ECO 380 Problem Set 1
ECO 380 Economic Statistics and Data Analysis
Problem Set 1
Due September 16, 2019 (beginning of class)
Instruction: The problem sets are designed to be challenging (especially if you are new to data analysis) and very time-intensive, so plan ahead. In general, the problem sets consist of both solving theoretical problems, and analyzing and interpreting real data. You may discuss the questions with your classmates, but you are required to hand in your own independently written solutions, do-files, and log-files. No late work will be accepted and I do NOT accept any electronic copy. Please do not email me your assignments as you will not receive any credit. All the data necessary for the problem set is available under UBlearns.
Important: It is extremely important to write a clean well-commented program for transparency and replication purposes in all empirical work. You should always be able to reproduce your result from raw data to support your claim.
There are 3 items to hand in: (1) Typed write-up (i.e., word-file) answering the assigned questions, reporting your results, and interpreting your findings; if the question asks for graphs or tables, these must be in the word-file in an organized manner with your interpretation, (2) do-file (i.e., program text-file), and (3) log-file (i.e., output text-file that shows the results). You MUST use Stata. For questions involving data analysis, you will NOT get any credit if you do not provide a program code and the output. You may not use Excel. Do not submit any undigested log-file that contains errors.
1. [Empirical Exercise] (10 points) What types of jobs are available for students who graduate with a business degree? The website careerbuilder.com lists job opportunities classified in a variety of ways. A recent posting had 25,120 jobs. BUSJOBS data on UBlearns show types of jobs and the numbers of postings listed under the classification “business administration” on a recent day. Describe these data using the methods you learned in Chapter 1, and write a short summary about jobs that are available for those who have a business degree. Include comments on the limitations that should be kept in mind when interpreting this particular set of data.
2. [Empirical Exercise] (40 points) This exercise focuses on data management using a dataset that is downloaded directly from an original source. First, you will learn how to download a dataset from the Bureau of Labor Statistics (BLS). We are going to use the aggregate Current Population Survey data prepared by the BLS to compute unemployment rate by different demographic groups. The data is available on https://www.bls.gov/data/ under the unemployment selection. Select “Top Picks” of Labor Force Statistics including the National Unemployment Rate (Current Population Survey – CPS). Select overall unemployment rate as well as unemployment rates by gender, race/ethnicity, and education.
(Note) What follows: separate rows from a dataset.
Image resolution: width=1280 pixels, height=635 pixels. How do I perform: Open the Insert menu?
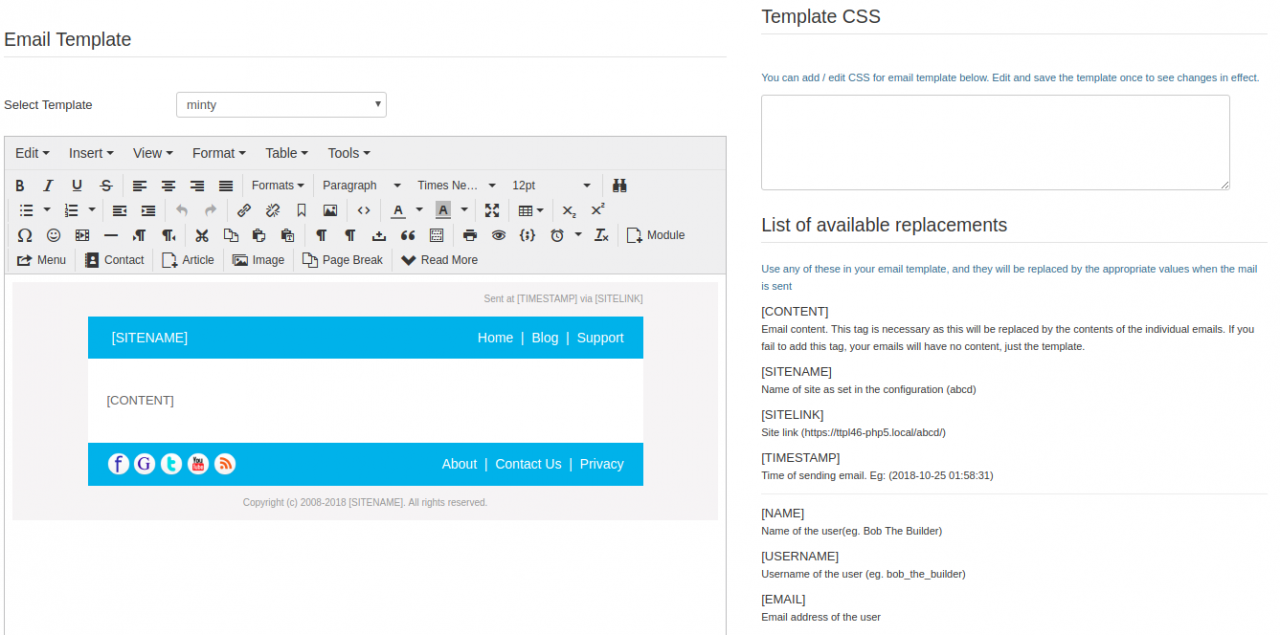coord(90,153)
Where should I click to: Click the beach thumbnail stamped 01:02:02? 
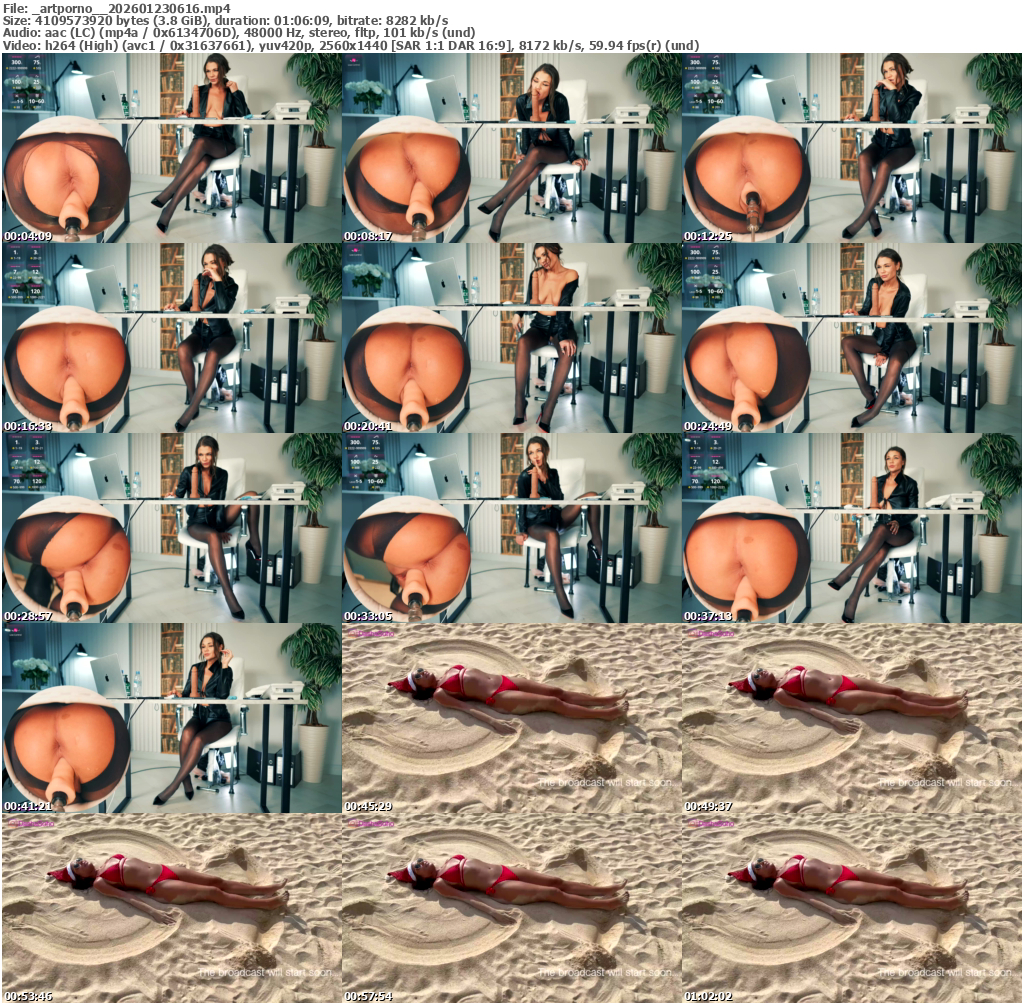pos(851,908)

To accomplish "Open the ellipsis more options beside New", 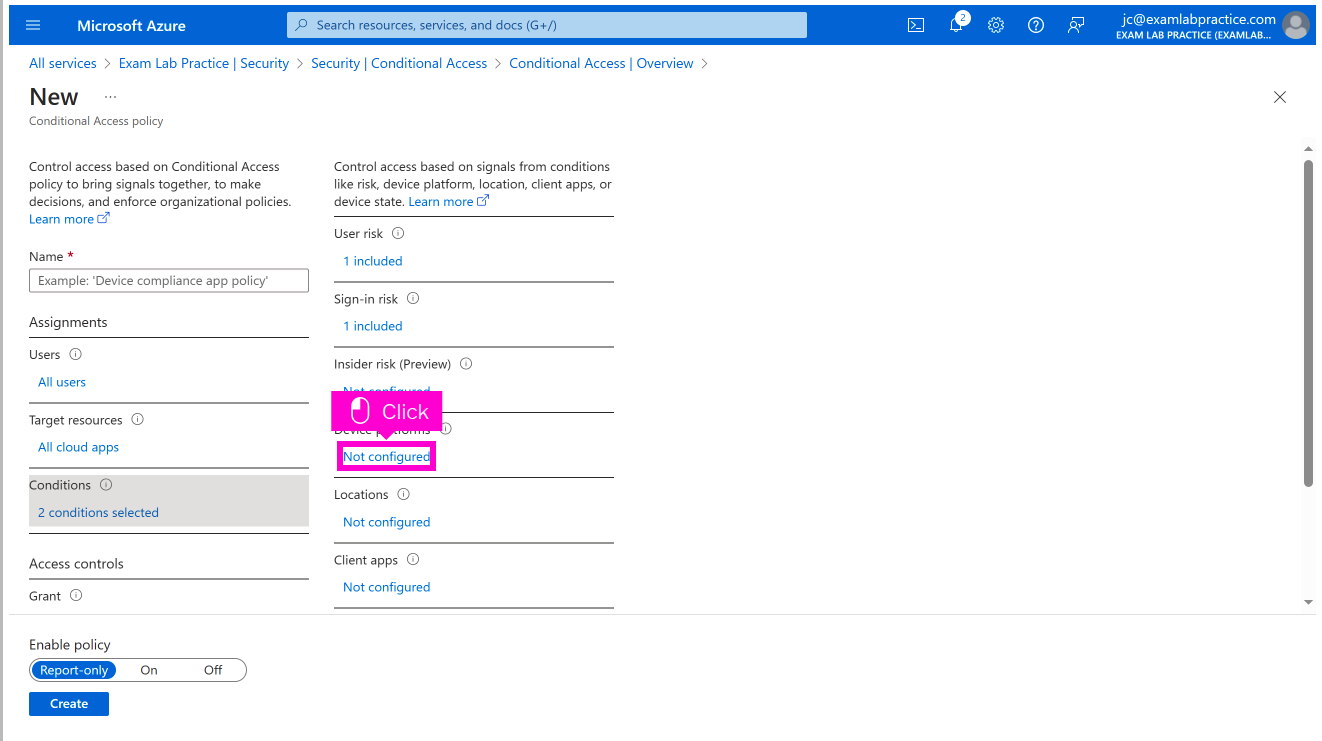I will coord(110,97).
Select “Retrieve data.” Then you will use formatting option to have the data available in “column format” and all years, and all time periods. (If you do not select this format, you will have a coding challenging to set up the data appropriate for a time-series analysis. You will download 11 Excel files from the website. Second, you need to learn how to merge the datasets. Finally, plot four sets of graphs: (1) overall unemployment rate over time since 1948, (2) unemployment rate over time by gender, (3) unemployment rate over time by race/ethnicity, and (4) unemployment rate over time by education. Describe your findings in words (max ½ page). Hint: (1) Convert the Excel file to csv file. (2) Use Stata’s merge command to merge all 11 files into one single file. (3) Sort the data by year and month, then create a time variable to use tsset command. (4) Use tsline command.
ECO 380 Problem Set 1
3. [Empirical Exercise] (10 points) Use EDUSEV to answer the following questions.
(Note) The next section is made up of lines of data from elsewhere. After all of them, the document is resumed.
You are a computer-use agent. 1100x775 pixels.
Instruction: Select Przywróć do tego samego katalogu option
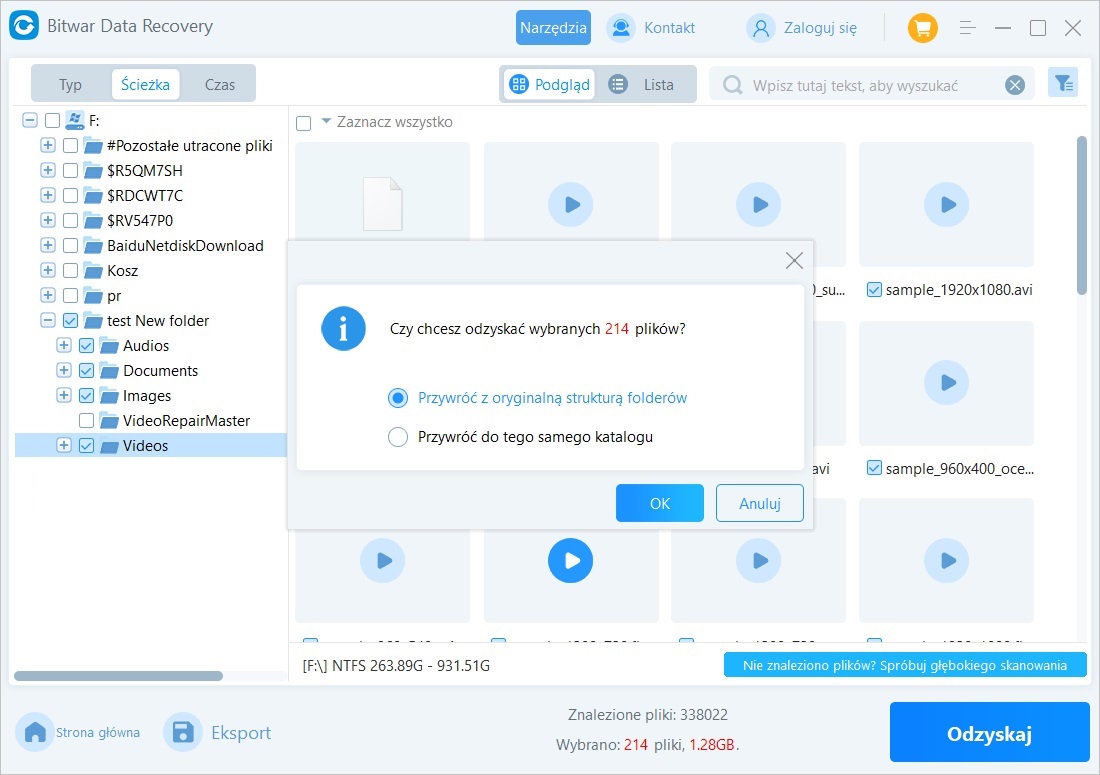pos(398,437)
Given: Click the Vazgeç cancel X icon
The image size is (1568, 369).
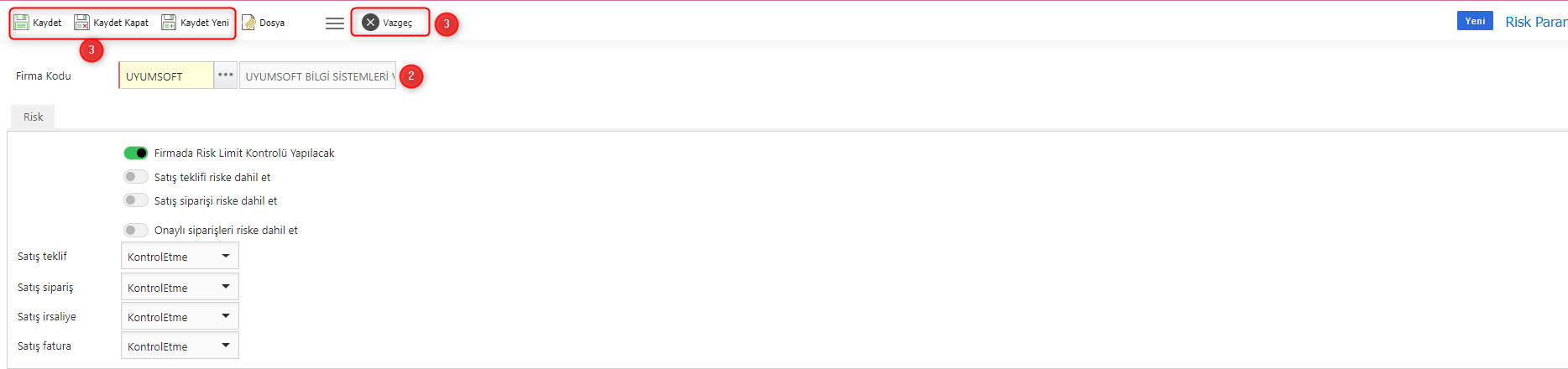Looking at the screenshot, I should click(x=370, y=23).
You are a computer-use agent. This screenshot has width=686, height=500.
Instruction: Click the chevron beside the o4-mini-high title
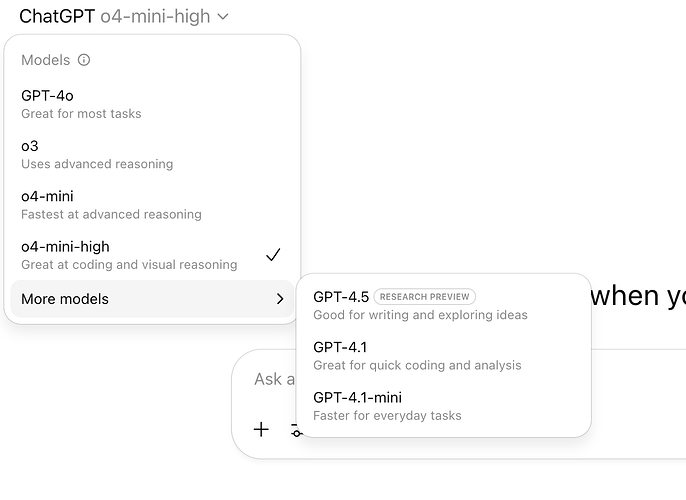click(223, 17)
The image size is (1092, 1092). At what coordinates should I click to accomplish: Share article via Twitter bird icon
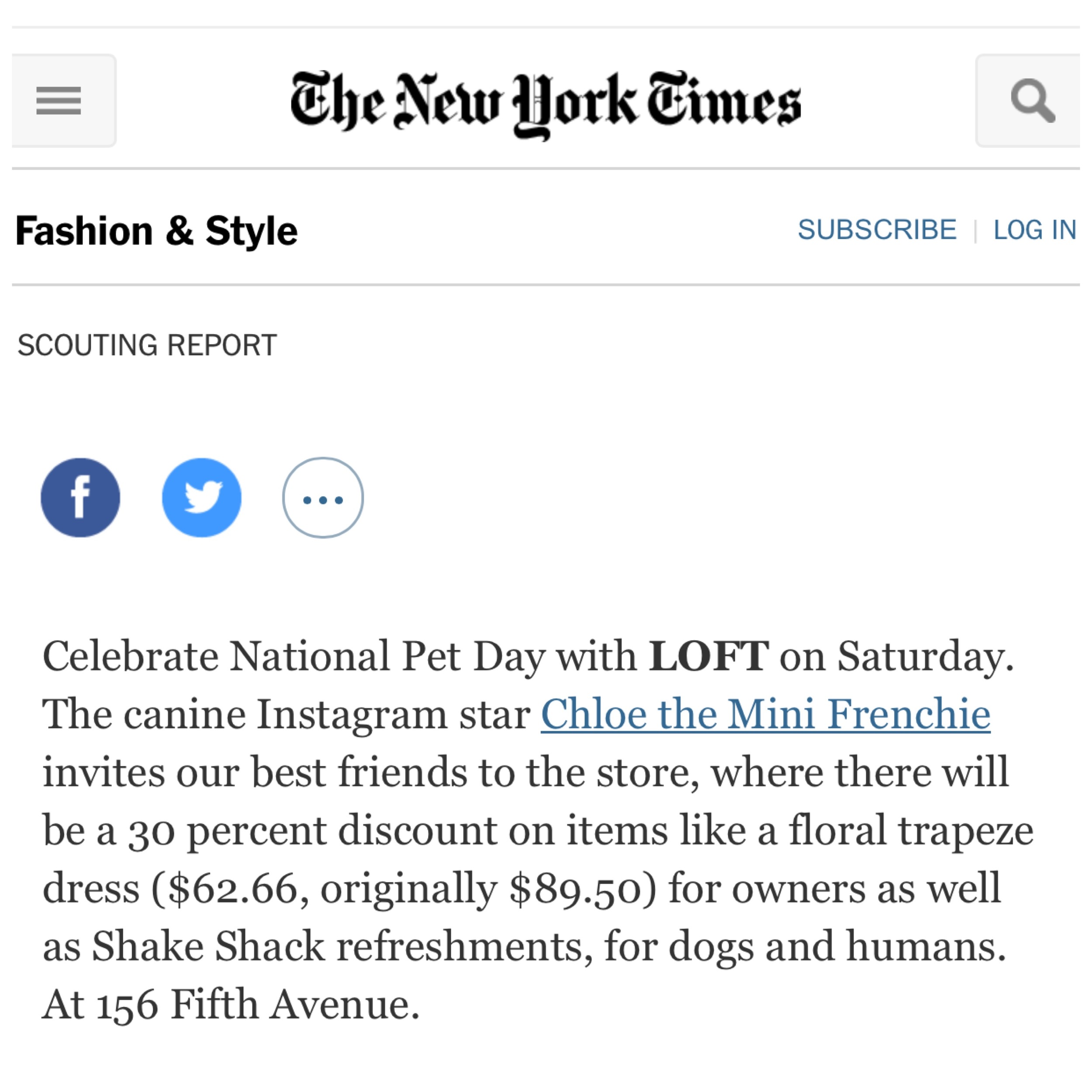[202, 498]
a. Which variables are categorical? (1 point)
b. How many percent is female? (1 point)
c. Make a suitable graph that describes the shape, center, and spread of the distribution of students’ IQ scores. (2 points)
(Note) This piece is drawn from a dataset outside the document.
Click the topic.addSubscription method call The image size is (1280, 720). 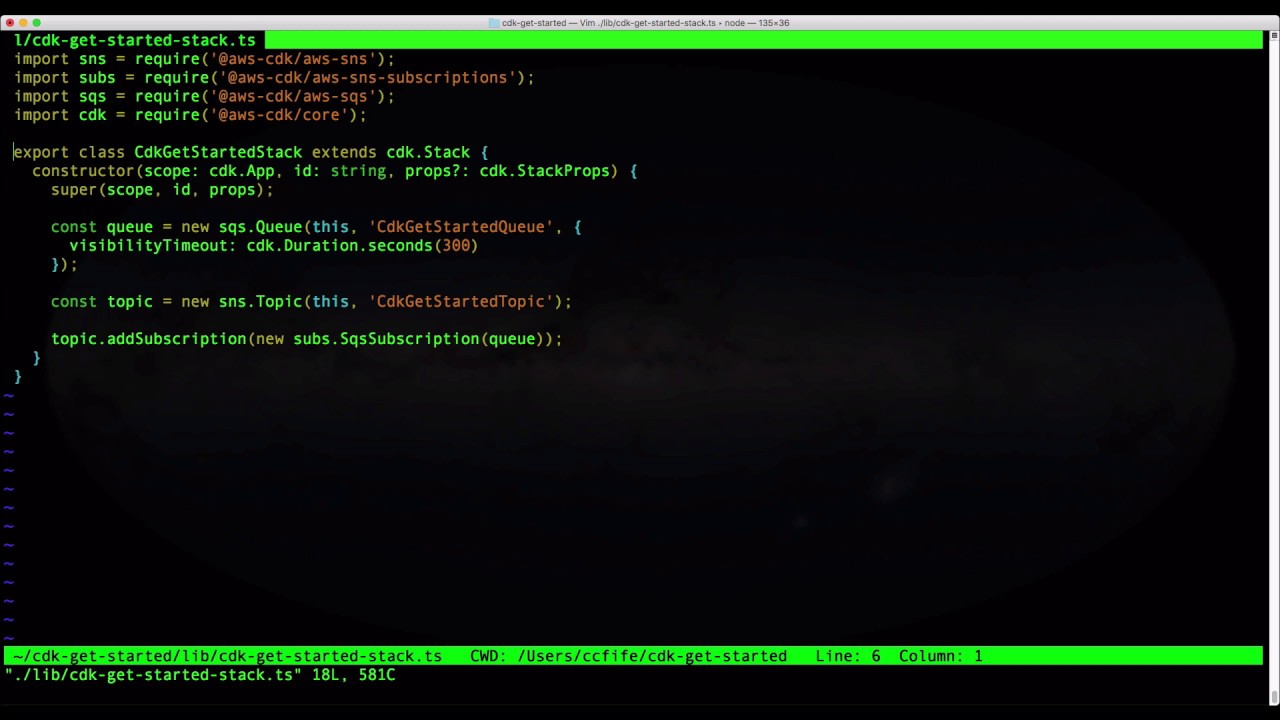[148, 338]

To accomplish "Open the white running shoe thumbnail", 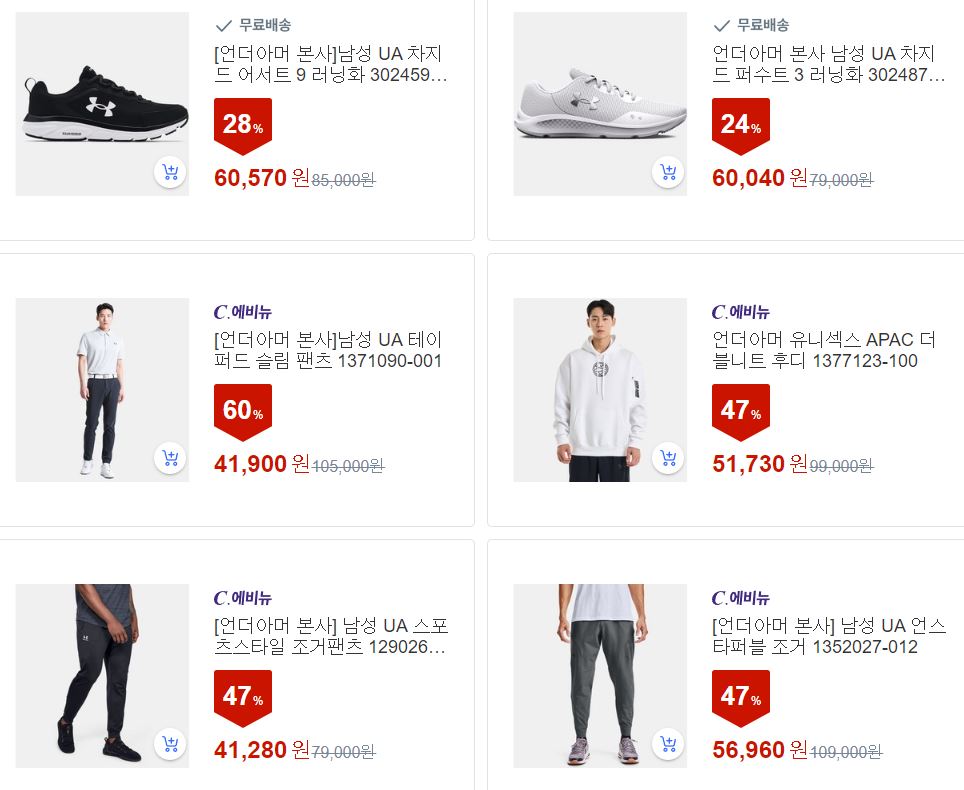I will [x=600, y=104].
d. In general, IQ scores are usually said to be centered at 100. Is this true for this data? (2 point)
e. Make a suitable graph that describes the shape, center, and spread of the distribution of self-concept scores. (2 points)
f. Can you identify any suspected outliers? Why? (2 point)
4. [Empirical Exercise] (10 points) Use TALK to answer the following questions. People often generalize that women are more talkative than men. Is this supported by data? One study designed to examine this stereotype collected data on the speech of 42 women and 37 men in the U.S.
a. Calculate the mean and standard deviation of number of words spoken per day by gender. Report the results by gender. (2 points)
b. Use the 68-95-99.7 rule to describe the distribution by gender. Report the results. (4 points)
c. Describe the skewness of the distribution by gender. Support your statement by constructing an appropriate graph of your choice. (2 points)
d. Do you think that applying the rule in this situation is reasonable? Do you think that the data support the generalization that women are more talkative than men? Explain your answer. (2 points)
5. [Empirical Exercise] Use COLLEGE to answer the following questions. (Total 20 points)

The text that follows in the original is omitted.